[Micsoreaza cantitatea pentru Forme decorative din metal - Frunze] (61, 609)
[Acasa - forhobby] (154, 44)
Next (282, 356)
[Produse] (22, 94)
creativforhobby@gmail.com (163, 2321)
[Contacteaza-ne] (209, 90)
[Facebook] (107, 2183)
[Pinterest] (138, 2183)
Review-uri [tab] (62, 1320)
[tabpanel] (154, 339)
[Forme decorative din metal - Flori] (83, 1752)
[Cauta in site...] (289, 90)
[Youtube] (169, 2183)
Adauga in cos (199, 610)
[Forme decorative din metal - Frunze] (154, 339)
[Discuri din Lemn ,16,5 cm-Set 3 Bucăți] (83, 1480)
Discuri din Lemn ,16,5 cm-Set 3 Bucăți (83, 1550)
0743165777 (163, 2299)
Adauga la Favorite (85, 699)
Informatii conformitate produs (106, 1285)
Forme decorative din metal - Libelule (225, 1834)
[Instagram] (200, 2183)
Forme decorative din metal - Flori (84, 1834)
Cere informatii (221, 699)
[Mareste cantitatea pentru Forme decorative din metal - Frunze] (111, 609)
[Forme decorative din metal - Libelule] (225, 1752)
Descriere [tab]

§

*TASK ITEM*: Copy out, from the records above, every line that holds the string "pentru".

*SOLUTION FOR THIS TASK*:
[Micsoreaza cantitatea pentru Forme decorative din metal - Frunze] (61, 609)
[Mareste cantitatea pentru Forme decorative din metal - Frunze] (111, 609)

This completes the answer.